The finished Kingsland Commons will include retail stores, a café, public open spaces, a health center, and more. St. Nicks and Hudson Companies will be collaborating to make about $500,000 worth of improvements at Cooper Park across the street, Lang said, as well as a $1 million renovation of the nearby School Settlement project.

Broadway Builders, the project’s contractor, has agreed to support St. Nicks workforce development program and hire graduates of their construction program to work on the different phases of the redevelopment.

City struggles to house increasing homeless population

The old Barbara Kleinman Residence — which also has 200 beds — will stay open until the new shelter is finished. DHS is responsible for coordinating moves and referrals, a Project Renewal spox said, so it’s possible that residents will shift right into the new space or be moved elsewhere, depending on the shelter system’s capacity come 2025.

New York City’s homeless population has spiked over the last few years. According to the most recently-available data, 75,735 people slept in city shelters on the night of April 25, including nearly 18,000 single men. Those numbers don’t include people who are homeless who slept outdoors.
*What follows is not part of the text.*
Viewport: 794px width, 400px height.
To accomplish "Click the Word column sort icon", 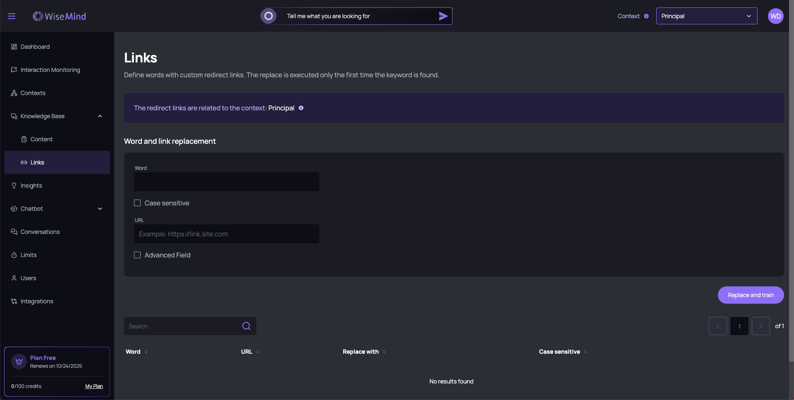I will pyautogui.click(x=146, y=352).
Brooklyn Community Board 1 – which includes Williamsburg and Greenpoint — is home to nine shelters in total, according to city data, with a combined census of 1,471 as of March 31, 2023. Most were single adults.

rendering showing campus
The finished redevelopment will include affordable apartment buildings, public open space, a medical clinic, and more. Rendering via ESKW Architects/Architectural Outfit

Roughly 255 people staying in shelters that day reported that they had most recently lived in CB1 before becoming homeless.

In 2017, then-mayor Bill de Blasio announced that the city needed to open 90 new shelters, and planned to open them in nabes with high rates of homelessness so people could stay close to their homes, schools, and jobs.

At the same time, the city council was working to overhaul the Fair Share law to redistribute public facilities more equitably throughout the city, including in wealthier neighborhoods.

Low-income areas often have disproportionately high numbers of shelters — Brooklyn Community Board 16 in Ocean Hill and Brownsville has 27, including nine hotel shelters, according to DHS data, with a population of more than 4,000. About 809 people in the shelter system citywide hail from CB16.

Shelters placed in desirable areas with good public transit and easy access to services are more likely to be successful than those placed in far-flung nabes, Rosenbaum said, and may attract people resistant to enter shelters.

When the city established the DHS in 1993, it was an “emergency response,” he explained. The city opened shelters wherever there was space, and with capacity needs expanding, it’s difficult to outfit buildings that were built for different purposes as shelters.

“The shelters that are being built today are being built thoughtfully, they’re designed for the purpose they’re serving,” he said. “It’s a pretty major step forward to making shelter more attractive and appealing so people are willing to come off the streets and live in them, and more functional.”